**Task description**
Reproduce the section of the listing that begins at the line containing "This screenshot has height=443, width=960." and finishes at the line containing "Open the Меню user profile icon". Include both end lines and nothing beyond them.

**Information shown**
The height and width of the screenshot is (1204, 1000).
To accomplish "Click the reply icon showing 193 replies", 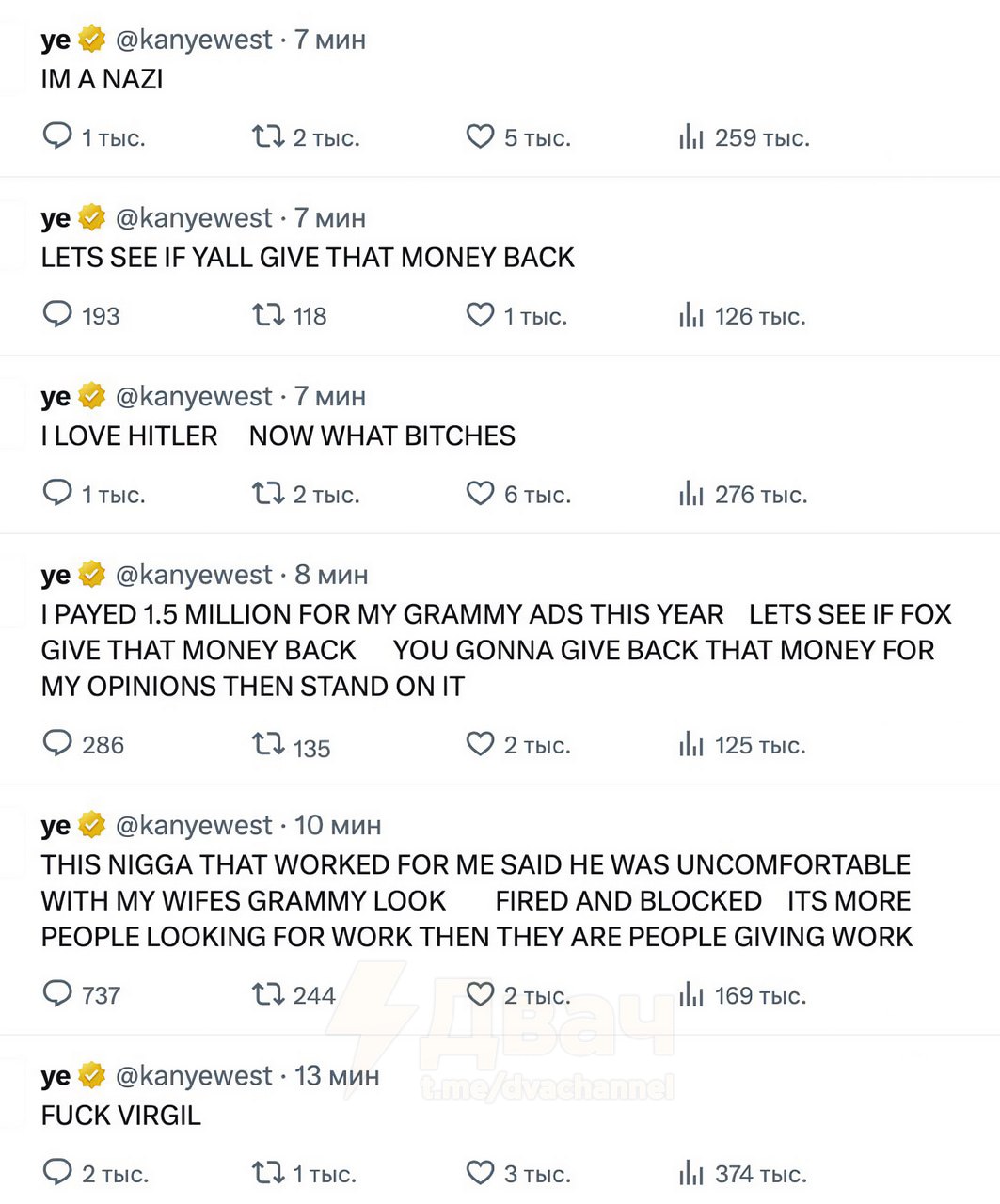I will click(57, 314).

---

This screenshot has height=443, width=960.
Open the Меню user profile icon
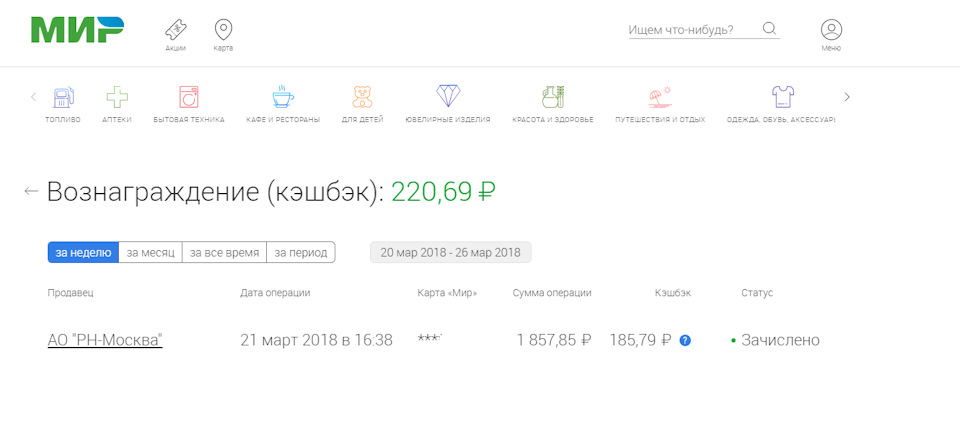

---

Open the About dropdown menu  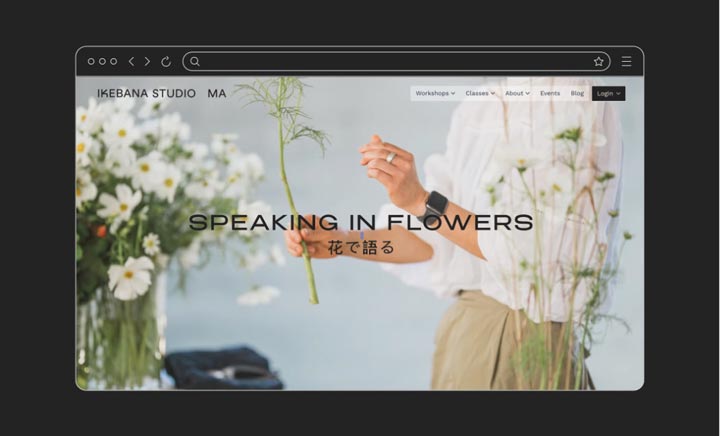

**Task answer**
This screenshot has height=443, width=960.
Open the Меню user profile icon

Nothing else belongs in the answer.